### What you need to do
Render everything from the start of the data down to the line containing "click(x=260, y=583)" as a CSV with the columns input and output, one row per text and its answer. Quote each field and replace line breaks with spaces.

■ ■ ■ ■

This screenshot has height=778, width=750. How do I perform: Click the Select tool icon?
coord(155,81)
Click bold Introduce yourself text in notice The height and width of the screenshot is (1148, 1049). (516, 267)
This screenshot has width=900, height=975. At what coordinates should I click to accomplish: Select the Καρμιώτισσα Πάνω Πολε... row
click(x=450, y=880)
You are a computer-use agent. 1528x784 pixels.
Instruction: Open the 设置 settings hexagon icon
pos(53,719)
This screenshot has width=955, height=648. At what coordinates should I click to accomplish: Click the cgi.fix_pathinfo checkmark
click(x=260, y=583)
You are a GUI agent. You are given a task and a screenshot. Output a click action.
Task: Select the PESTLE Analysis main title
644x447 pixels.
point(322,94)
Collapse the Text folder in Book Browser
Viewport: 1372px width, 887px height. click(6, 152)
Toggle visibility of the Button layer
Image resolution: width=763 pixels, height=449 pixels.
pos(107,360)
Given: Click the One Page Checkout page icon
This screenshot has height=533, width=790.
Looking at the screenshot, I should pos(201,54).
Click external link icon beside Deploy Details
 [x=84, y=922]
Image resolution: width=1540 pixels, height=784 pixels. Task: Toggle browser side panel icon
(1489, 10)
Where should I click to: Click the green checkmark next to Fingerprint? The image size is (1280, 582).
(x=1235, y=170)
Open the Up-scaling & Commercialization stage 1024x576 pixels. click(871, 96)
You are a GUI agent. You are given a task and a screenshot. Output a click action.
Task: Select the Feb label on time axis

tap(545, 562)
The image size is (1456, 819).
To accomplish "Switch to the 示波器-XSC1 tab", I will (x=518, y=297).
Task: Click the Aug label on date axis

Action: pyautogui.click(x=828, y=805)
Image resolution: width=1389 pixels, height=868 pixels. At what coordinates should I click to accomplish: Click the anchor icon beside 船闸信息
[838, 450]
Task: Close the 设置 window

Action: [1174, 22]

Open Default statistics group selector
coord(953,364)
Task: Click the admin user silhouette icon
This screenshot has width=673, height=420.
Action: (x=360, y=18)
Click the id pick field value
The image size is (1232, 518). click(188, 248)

■ ■ ■ ■

### Correct result
input,output
"This screenshot has height=778, width=750. How do I perform: Click the Select tool icon?","coord(155,81)"
"Click bold Introduce yourself text in notice The height and width of the screenshot is (1148, 1049).","(516, 267)"
"This screenshot has width=900, height=975. At what coordinates should I click to accomplish: Select the Καρμιώτισσα Πάνω Πολε... row","click(x=450, y=880)"
"You are a computer-use agent. 1528x784 pixels. Instruction: Open the 设置 settings hexagon icon","pos(53,719)"
"This screenshot has width=955, height=648. At what coordinates should I click to accomplish: Click the cgi.fix_pathinfo checkmark","click(x=260, y=583)"